→ **WHAT THE TASK ASKS**:
Nothing outside the lines below from the one containing "You are a computer-use" through the one containing "Image resolution: width=324" is to be printed; print those exactly, ends included, and drop the pictures.

▶

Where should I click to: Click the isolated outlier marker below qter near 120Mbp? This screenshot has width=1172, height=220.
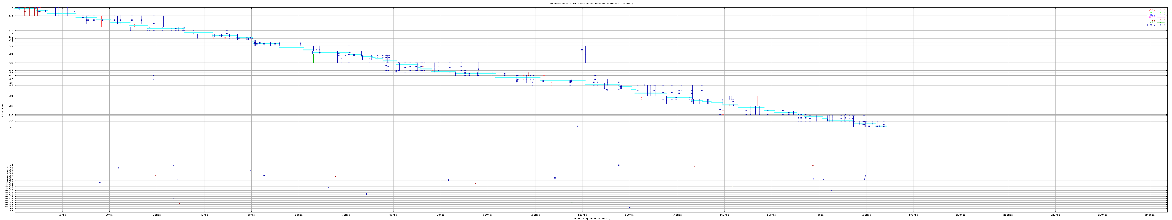pos(577,126)
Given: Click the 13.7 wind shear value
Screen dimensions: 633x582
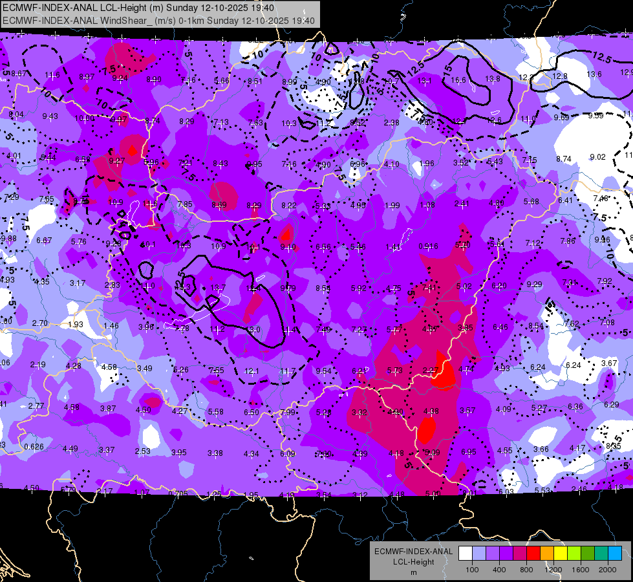Looking at the screenshot, I should click(x=218, y=287).
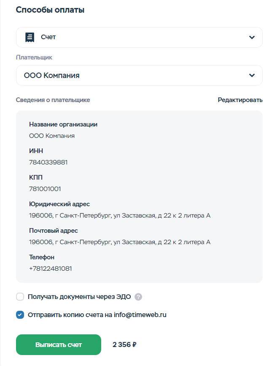Viewport: 280px width, 366px height.
Task: Click the Способы оплаты heading
Action: pos(50,10)
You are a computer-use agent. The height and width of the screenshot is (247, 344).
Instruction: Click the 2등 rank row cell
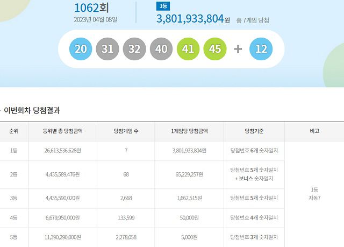point(13,174)
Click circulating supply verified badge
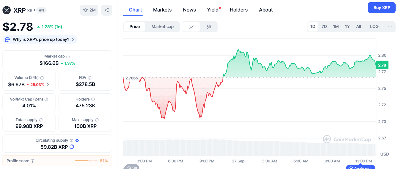400x169 pixels. 77,141
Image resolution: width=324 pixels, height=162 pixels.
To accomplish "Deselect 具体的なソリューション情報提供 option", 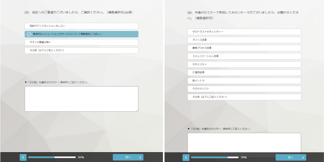I will pyautogui.click(x=81, y=34).
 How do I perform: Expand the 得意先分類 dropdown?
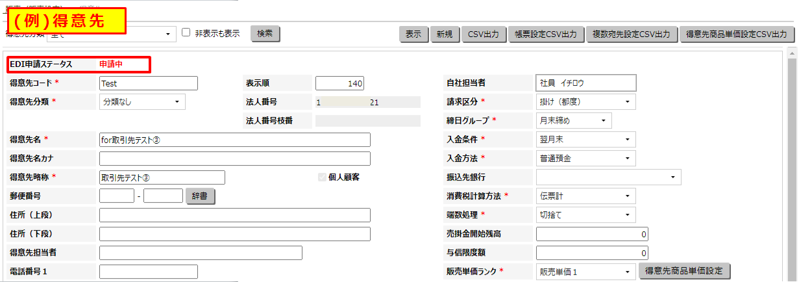click(x=142, y=102)
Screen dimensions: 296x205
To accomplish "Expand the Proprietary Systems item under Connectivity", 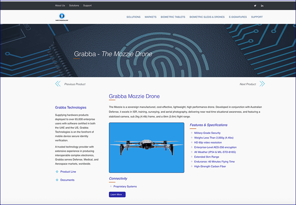I will [111, 187].
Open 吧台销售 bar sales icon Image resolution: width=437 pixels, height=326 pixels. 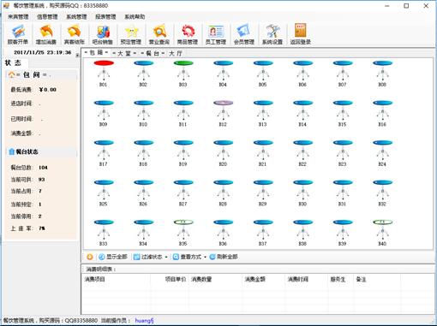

◀

→ **EXERCISE RESULT**:
You are a computer-use agent. The height and width of the screenshot is (247, 344).
Instruction: Click the 2등 rank row cell
point(13,174)
Click circulating supply verified badge
400x169 pixels. 77,141
Image resolution: width=324 pixels, height=162 pixels.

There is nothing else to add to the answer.